Browne posits a future in which an increasingly divisive and repressive political climate has given rise to a separatist state. Those within "the Wall" are schooled in groupthink. All forms of potentially subversive culture (poetry included) have been banned. The community's primary goal is survival via conformity. Paramount in the struggle to manage limited resources is the need to keep "the Others"-- the Outsiders beyond the Wall -- at bay.
Eighteen-year-old Corey (Sol Marina Crespo) and her cousin Aimes (Isaiah Tanenbaum) are in the final stage of their training as Wall Menders. They're on active duty, patrolling the perimeter under the tutelage of Drew (Matt Archambault), a former "Investigator," one of the elite few who have actually witnessed life on the other side. Is Drew perhaps no longer buying the party line? Hints are dropped, frequently and heavily.
The story is told in flashbacks from Corey's point of view, as she pleads for leniency before a faceless tribunal.
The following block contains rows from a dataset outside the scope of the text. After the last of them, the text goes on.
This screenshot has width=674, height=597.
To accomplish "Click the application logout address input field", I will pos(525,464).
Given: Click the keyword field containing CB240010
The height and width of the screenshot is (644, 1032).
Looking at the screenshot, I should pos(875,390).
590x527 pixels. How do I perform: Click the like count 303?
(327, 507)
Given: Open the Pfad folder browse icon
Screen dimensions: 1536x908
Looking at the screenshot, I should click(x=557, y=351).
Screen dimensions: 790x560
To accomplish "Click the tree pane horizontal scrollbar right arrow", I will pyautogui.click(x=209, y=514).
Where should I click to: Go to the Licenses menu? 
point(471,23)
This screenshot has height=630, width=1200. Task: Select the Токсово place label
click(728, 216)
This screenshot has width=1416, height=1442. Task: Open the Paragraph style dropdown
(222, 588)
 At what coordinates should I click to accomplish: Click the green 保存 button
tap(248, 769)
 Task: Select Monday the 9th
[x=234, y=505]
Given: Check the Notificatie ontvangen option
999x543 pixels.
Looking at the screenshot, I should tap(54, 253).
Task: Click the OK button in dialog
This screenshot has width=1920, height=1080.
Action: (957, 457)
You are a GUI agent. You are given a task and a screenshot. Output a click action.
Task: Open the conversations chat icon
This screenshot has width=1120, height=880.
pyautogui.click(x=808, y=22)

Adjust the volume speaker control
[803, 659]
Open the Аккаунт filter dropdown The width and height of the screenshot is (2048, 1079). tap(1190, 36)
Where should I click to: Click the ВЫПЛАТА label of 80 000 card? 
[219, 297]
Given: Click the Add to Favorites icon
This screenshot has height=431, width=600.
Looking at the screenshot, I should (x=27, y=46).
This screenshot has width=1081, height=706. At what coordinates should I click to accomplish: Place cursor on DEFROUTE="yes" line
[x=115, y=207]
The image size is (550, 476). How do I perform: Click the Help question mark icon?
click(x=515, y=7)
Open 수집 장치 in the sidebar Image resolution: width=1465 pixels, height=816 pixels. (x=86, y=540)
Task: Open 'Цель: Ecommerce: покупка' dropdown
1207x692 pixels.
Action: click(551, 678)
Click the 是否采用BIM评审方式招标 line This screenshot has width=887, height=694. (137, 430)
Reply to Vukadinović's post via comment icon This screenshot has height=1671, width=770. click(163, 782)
Having been jailed for some unspecified act of sedition, she recounts her apprenticeship under the gnomic Drew, who whiles away the daily trudges by telling the impressionable teenagers stories -- parables, if you will -- from "the time Before."
Corey senses that something about Drew's pedagogy is not quite right, but she and her equally dopey cousin -- they talk and act like grade-schoolers -- gradually become hooked on his whimsical tales.
One tale involves a lonely farmer (down-to-earth Mike Mihm) who falls in love with "a woman with wings" (the lovely Vivia Font) who happens to fall into his wheatfield. Desperate to keep her by his side, he commits an unspeakable act which jeopardizes any future they might share.
Drew's other narrative concerns Ash (Raushanah Simmons), an investment banker-slash-busker -- she plays guitar on the subway for amusement -- who becomes enamored of Tam (Ingrid Nordstrom), a mousy bookworm who's allergic to sunlight. Both actors lend this story thread such authenticity that, despite some precious details, it feels worth following.
While Crespo strives mightily, and visibly, to lend Corey's plight a palpable urgency, there's no overlooking the fact that we're in the land of laborious pretend.